Lover's Key, Florida

Lover's Key, Florida
I WILL FIND OTHER SEAS.

Monday, August 8, 2011

ROADSIDE PARK

It's another one of those days when Gwen is always on the edge of my awareness.  I miss her so. Today while I was at the outing at the UM Golf Course I had this strange feeling of guilty freedom.  In the past when I would attend this I would worry some that Gwen was doing OK at home alone, call her on the cell phone, hurry home with a lunch for her after the outing ended.  Today I found myself still thinking those kind of thoughts.  More than once I caught myself reaching for the phone to call Gwen and tell her about something that had just happened.  Even as I drove into the garage I had this little feeling of excitement that I would soon be able to tell Gwen about my day.  Reality set in when I recalled her brave attempts to climb the three steps up to the kitchen door.  And, as usual, reality sucked.

The day was not without its humorous moments.  My partner at the outing was a personable young man; a banker in Saline.  When we drove to the parking lot to put our clubs in our cars, they were respectively my Prius and his Lincoln.  We didn't have a lot to talk about during the day.

First time ever, my neighbor came over this evening, and I invited him into the house.  He came to get some of my golf balls.  In exchange he is going to water my flowers and mow my lawn while I'm gone out west.  We are very different people, but we get along together very well--kind of like the banker and me today.

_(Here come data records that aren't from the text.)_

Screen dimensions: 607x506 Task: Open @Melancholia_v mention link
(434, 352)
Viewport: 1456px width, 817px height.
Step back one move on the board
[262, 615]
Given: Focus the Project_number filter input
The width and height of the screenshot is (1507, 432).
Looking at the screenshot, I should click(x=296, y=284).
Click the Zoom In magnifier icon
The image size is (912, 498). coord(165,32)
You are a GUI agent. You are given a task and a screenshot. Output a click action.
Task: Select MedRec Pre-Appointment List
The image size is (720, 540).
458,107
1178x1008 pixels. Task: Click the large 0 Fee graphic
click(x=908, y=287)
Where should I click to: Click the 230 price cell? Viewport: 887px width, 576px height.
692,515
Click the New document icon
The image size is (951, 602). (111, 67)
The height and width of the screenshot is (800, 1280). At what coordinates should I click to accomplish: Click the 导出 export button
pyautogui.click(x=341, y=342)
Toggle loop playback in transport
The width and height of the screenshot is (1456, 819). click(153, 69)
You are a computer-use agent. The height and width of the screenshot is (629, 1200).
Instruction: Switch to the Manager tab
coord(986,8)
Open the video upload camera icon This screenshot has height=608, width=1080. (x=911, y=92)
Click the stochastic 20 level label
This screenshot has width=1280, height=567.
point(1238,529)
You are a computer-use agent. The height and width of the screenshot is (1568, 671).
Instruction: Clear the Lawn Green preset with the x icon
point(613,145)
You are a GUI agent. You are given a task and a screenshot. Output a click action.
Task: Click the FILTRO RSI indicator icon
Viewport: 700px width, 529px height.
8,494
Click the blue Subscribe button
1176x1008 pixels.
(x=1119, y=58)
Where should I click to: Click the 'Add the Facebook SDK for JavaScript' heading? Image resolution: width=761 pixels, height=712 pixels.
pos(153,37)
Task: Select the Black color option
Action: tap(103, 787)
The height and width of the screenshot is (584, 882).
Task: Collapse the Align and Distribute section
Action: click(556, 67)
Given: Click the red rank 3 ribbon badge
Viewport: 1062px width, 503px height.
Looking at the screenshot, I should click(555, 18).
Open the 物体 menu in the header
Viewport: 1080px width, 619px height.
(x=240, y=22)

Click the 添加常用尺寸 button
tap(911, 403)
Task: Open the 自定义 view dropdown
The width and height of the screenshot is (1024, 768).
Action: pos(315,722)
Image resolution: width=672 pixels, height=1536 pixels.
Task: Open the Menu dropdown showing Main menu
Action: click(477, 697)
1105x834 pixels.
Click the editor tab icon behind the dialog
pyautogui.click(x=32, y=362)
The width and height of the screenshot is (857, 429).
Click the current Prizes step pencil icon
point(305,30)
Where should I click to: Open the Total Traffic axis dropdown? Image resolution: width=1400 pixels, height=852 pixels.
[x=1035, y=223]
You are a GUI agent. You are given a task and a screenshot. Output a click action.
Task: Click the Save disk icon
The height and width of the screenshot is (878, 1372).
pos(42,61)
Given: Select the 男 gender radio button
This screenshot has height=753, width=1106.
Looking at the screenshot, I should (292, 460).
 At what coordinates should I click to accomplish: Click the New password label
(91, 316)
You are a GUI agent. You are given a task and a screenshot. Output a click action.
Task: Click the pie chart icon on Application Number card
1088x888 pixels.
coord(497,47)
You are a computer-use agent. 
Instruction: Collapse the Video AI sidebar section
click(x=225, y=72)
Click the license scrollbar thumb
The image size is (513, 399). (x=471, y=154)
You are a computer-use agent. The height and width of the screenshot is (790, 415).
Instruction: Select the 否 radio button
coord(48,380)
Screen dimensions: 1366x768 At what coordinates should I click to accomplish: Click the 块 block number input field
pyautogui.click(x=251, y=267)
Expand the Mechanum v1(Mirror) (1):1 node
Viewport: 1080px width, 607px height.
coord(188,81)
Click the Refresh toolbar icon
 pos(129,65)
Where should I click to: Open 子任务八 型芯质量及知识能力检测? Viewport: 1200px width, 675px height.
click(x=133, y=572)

On the drive up to Mary and Milt's last weekend I passed a little roadside park at which Gwen and I had stopped to have a picnic lunch.  I believe that two of our nieces, Julie and Debby were also with us, because I remembered stopping at the park on the lake right in the town of Cadillac.  This poem is about a different time when we stopped there:


ROADSIDE PARK

I stopped at the little roadside park
we once visited,
right outside the city of Cadillac;
remembered how we feasted
on Skippy Peanut Butter,
Welch’s Grape Jelly,
Wonder White Bread;
ate a whole box of just-picked blueberries.

Then we were back on the road,  
map in hand, she was my built-in GPS,
just turn when she said turn,
go here, stop there, I trusted her,
she always got us where we were going.

Now I travel alone in my fancy car,
without her at my side, no map,
no one to listen to:
just a computer voice,
make a legal U-turn. . .

I’m lost as I can be:
if I don’t know my destination,
how will I ever get there?

John A. Bayerl, August 8, 2011

One of the many things you did to make me complete, Dear, was to be my sure sense of direction in the world.  And so I miss not having your steady presence at my side as I go about figuring out where I am headed and how to get there.